Fragmento del texto »

#####

Por fin, llaman para que se acerquen de uno en uno. Las preguntas varían de lo razonable a lo cómico: ¿qué va a hacer en Gaza? ¿ha estado antes en Israel? ¿habla ruso? ¿tiene carné de conducir? ¿cuántos pasaportes tiene? ¿cómo se llama su jefe? Desde el elevado piso superior cámaras y personal de vigilancia graban y observan a los visitantes sin ser vistos. Posteriormente hay que pasar de uno en uno a través de un estrecho torno de barras metálicas que se puede bloquear a voluntad del personal de servicio, una o dos puertas blindadas más que se abren por control remoto y –siempre bajo cámaras de vigilancia- se abandona el recinto para ingresar en un corredor metálico y cruzar definitivamente el muro de hormigón hacia el lado palestino.
El cruce de Gaza a Israel es igual salvo que se añade una parada de algunos segundos en una especie de cámara anti-explosivos que se ajusta al cuerpo como un ataúd y en la que hay que colocarse en un lugar concreto con las piernas abiertas y los brazos en alto y separados. Una especie de cinta o cinturón vertical electrónico da una vuelta completa alrededor del cuerpo tantas veces como sea necesario para dejar satisfecho al soldado que está en el piso superior de que la persona no supone ninguna amenaza.
Es un procedimiento tan impresionante como estúpido, ya que los soldados saben perfectamente de antemano quiénes son los visitantes y qué hacen en Gaza, ya que han entrado con la documentación revisada previamente por las autoridades españolas e israelíes, eso sin contar con que no ha habido jamás casos de ciudadanos europeos en misión oficial o humanitaria que hayan atacado al cuarto ejército más poderoso del mundo.
2. Sonrisas de alegría al entrar en Gaza desolada.

#####

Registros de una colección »

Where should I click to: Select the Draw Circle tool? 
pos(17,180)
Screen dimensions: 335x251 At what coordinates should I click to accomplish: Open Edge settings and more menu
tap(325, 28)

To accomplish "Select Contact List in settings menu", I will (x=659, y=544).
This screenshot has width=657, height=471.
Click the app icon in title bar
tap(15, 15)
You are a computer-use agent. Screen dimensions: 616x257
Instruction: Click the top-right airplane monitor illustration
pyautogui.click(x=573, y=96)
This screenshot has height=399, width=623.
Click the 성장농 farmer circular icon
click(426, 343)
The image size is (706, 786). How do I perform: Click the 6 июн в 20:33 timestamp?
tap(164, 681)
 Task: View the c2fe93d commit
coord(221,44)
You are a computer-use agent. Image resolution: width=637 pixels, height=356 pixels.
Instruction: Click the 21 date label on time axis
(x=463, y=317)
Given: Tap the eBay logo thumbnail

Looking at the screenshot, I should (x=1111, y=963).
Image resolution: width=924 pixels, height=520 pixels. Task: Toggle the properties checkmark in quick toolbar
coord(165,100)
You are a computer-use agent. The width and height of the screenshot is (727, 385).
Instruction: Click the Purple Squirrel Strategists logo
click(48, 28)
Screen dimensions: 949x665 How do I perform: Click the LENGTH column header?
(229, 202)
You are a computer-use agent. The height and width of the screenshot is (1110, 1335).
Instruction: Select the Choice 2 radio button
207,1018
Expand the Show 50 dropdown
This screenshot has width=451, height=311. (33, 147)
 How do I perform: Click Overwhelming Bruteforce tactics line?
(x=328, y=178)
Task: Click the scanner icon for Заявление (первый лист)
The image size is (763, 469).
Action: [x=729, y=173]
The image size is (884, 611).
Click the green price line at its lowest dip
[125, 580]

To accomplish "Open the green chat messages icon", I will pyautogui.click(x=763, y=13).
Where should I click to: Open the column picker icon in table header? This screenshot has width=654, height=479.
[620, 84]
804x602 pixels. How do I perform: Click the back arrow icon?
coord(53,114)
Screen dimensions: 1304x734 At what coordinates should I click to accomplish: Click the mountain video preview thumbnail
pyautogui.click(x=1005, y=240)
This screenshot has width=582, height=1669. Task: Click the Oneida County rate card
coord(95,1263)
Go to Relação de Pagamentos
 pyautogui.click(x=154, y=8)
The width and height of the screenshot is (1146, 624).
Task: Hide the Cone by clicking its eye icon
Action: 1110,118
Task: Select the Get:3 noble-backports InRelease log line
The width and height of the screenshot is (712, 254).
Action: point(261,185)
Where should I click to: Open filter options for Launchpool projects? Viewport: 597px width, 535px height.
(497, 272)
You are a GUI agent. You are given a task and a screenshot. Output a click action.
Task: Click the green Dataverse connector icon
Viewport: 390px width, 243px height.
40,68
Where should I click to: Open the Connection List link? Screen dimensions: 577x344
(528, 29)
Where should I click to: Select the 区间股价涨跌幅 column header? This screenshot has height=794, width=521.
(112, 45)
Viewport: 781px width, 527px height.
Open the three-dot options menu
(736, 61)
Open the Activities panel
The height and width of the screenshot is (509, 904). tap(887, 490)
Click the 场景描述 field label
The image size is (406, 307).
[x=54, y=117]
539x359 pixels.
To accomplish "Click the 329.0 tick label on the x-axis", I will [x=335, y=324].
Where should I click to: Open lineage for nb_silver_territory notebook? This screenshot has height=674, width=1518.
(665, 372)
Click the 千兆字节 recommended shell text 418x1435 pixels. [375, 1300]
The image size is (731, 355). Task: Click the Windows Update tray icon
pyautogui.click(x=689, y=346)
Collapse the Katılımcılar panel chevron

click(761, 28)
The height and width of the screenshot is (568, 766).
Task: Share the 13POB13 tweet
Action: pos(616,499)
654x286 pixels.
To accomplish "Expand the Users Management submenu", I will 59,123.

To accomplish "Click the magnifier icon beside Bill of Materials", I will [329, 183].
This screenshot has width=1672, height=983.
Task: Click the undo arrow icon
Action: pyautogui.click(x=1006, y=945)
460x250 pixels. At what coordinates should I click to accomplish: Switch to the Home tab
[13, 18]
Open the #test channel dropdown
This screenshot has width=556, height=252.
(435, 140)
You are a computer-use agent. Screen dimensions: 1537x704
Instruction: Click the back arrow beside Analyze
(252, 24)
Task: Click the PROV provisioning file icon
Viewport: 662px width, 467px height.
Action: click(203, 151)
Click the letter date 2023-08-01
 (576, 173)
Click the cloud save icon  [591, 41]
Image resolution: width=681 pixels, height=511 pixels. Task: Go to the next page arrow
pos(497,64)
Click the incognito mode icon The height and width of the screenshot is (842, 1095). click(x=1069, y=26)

#####

Requisitos »
- A) En el texto sobre el paso fronterizo de Gaza, ¿desde dónde graban y observan a los visitantes las cámaras y el personal de vigilancia sin ser vistos?
- B) ¿Qué preguntas se les hacen a los visitantes según el texto sobre el paso fronterizo de Gaza? Enuméralas todas.
- C) ¿Podrías seguir escribiendo el texto sobre el paso fronterizo de Gaza a partir de donde se interrumpe?

Respuestas por tarea »
- A) Desde el elevado piso superior.

- B)
- ¿Qué va a hacer en Gaza?
- ¿Ha estado antes en Israel?
- ¿Habla ruso?
- ¿Tiene carné de conducir?
- ¿Cuántos pasaportes tiene?
- ¿Cómo se llama su jefe?

- C)
Una vez se ha conseguido pasar a Gaza se experimenta una sensación de alegría. Aunque se entra en un campo de concentración, cuyo control tienen los sionistas, resulta reconfortante no verlos por unos días, algo de lo que no se libran los visitantes a Cisjordania debido a los más de 500 puestos de control esparcidos por el territorio y a las incursiones diarias a ciudades y pueblos palestinos bajo la ocupación.
La humillación que se les inflige al dejar patente que si se cruza el mar de punta a punta no es para visitar la “única democracia en Oriente Medio”, sino para pasar de largo cuanto antes y estar junto a sus víctimas, los internos, compartiendo por unos días la durísima vida que se les impone, produce ciertamente mucha satisfacción.
También se conforta el espíritu al comprobar que han pasado muchos años desde el inicio del proyecto sionista y que tanta represión, castigo e injusticia contra los palestinos, no han conseguido que desaparezcan ni que el resto del mundo los culpabilice por resistir o los desprecie por considerarlos seres inferiores como hacen los sionistas.
El aspecto de desolación que ofrece la vista al dejar el corredor techado es máximo. Restos de construcciones destruidas o parcialmente derrumbadas, amasijos de hierros, montículos de escombros, silencio, arena, polvo por doquier y una temperatura asfixiante. De pronto aparece un grupo de palestinos que se ofrecen a transportar el equipaje a mano o en sus espaldas a cambio de unas monedas. Aún quedan 500 metros a pleno sol para llegar al puesto palestino. Es la distancia de seguridad impuesta por Israel y que explica la presencia de los restos que salpican la explanada que se extiende hasta el horizonte rota únicamente por el muro imponente: los israelíes destruyen todo lo que consideran contrario a sus intereses y que perturba sus propósitos.
Son miles las casas y edificios palestinos arrasados, en ocasiones con sus habitantes dentro, para dejar un terreno expedito para las operaciones militares, para despejarlo por las omnipresentes razones de seguridad, para que los colonos no tengan que soportar la presencia de palestinos a su alrededor, principalmente para que éstos sepan que su vida y sus bienes no valen nada, que están por completo a disposición de los sionistas, seres superiores, miembros del pueblo elegido por Dios, a quienes se debe satisfacer por encima de todo y de todos: Israel über alles.
El Comité Israelí Contra la Demolición de Casas (ICAHD por sus siglas en inglés) anunció el 11 de octubre de 2007 que el gobierno israelí ha demolido más de 18.000 casas palestinas desde que empezó la ocupación de Cisjordania y Gaza en 1967. Añade que pueblos enteros de beduinos han sido arrasados varias veces debido a que sus habitantes los reconstruyen mal que bien cuando se marchan las excavadoras sionistas y los soldados que les dan protección. Concluye que “las políticas israelíes están diseñadas para limitar el número de palestinos viviendo en áreas que se destinan para las colonias o en sus alrededores.”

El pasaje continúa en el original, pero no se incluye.